That is exactly right. I originally bought them to use in my solar powered telescope observatory. I was having some trouble with lightning and static induced faults in the electronics. I had the positive and negative cables from the solar panels running underground to the observatory. At the observatory end, I placed a spark gap device from each power line to ground (which was a copper rod driven into the ground.
The idea was that normally, the devices did not conduct and had no effect on the power. If a nearby lightning strike occurred and induced a high voltage spike on one or both of the power leads, the devices would start to conduct at 200v and limit the spike getting into the electronics by shunting the spike to ground.

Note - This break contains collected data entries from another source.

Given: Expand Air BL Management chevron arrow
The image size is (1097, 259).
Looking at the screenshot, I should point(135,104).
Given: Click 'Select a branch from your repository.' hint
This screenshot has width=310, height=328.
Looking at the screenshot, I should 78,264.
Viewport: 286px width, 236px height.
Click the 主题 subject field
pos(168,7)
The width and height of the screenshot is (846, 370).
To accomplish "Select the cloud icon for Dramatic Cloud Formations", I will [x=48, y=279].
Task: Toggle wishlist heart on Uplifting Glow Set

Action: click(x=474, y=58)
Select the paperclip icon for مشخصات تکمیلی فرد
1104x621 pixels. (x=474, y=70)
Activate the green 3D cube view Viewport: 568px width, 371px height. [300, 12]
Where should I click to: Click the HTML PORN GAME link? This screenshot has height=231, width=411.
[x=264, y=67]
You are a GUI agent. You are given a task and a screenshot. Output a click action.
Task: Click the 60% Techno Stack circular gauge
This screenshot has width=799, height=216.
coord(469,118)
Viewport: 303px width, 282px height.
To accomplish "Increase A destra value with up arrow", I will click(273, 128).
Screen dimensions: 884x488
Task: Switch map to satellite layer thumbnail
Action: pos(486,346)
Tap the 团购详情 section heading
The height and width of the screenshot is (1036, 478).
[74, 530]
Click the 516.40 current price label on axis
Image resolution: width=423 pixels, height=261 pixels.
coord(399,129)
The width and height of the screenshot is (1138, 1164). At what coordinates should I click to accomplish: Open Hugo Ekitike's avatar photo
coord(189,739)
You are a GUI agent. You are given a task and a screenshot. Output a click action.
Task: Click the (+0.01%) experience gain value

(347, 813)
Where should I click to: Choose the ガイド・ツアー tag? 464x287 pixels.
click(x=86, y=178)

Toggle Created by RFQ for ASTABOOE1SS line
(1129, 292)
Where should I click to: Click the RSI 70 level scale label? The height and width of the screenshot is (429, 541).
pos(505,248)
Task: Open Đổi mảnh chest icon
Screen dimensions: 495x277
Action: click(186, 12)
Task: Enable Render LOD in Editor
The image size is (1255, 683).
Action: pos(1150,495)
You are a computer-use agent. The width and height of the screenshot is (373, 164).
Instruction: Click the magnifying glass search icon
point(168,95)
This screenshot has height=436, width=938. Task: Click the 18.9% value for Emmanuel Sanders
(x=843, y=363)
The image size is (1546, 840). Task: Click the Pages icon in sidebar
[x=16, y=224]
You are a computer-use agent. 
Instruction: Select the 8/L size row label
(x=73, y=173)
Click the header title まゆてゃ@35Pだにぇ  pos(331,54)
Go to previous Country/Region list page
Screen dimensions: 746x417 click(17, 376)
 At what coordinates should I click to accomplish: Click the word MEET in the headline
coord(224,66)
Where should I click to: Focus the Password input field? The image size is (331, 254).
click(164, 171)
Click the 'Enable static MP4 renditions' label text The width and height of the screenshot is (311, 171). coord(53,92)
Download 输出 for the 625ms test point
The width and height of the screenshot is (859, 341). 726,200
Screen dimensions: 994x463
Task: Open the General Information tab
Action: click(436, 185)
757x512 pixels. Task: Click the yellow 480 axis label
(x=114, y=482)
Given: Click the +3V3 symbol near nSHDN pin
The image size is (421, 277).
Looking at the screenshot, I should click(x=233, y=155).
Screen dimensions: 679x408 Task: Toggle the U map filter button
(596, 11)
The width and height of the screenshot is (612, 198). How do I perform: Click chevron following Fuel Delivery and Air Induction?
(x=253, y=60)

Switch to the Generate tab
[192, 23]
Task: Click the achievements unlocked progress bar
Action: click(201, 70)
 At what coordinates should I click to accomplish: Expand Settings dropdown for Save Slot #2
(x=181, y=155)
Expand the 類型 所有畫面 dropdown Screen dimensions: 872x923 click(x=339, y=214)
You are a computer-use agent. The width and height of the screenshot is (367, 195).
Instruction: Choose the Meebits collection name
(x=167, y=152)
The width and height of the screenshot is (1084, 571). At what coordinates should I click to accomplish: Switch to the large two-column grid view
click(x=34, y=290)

After the spark gaps, and at the electronics I had MOVs and other ESD protection to handle the remaining lower voltage spike.
I am not sure if they are any better than just using neon bulbs like a NE2. One issue is that these devices conducted at 200v, so worked well for the US 115v power lines, where neon bulbs would already be conducting. I guess if you put 2 or 3 NE2s in series it might work as well.
Conversely, there might be some interesting application of these devices replacing NE2s in circuits like marx high voltage generators or some other neon bulb based thing.
Not sure if they ever really worked, as I was never using the telescopes during a lightning storm , but I always thought it would be cool to see them sparking and glowing during a storm. Sort of a mini-Frankenstein lab!
Thanks for following up. Good to know it's working.
If the neons persist in flickering you might consider changing the series resistors to slightly lower values. I'm of the opinion there's no one size fits all resistor value since the characteristics of neon bulbs vary. Trial and error may be your best bet.
Look into it later when the dust is clearing off the crater.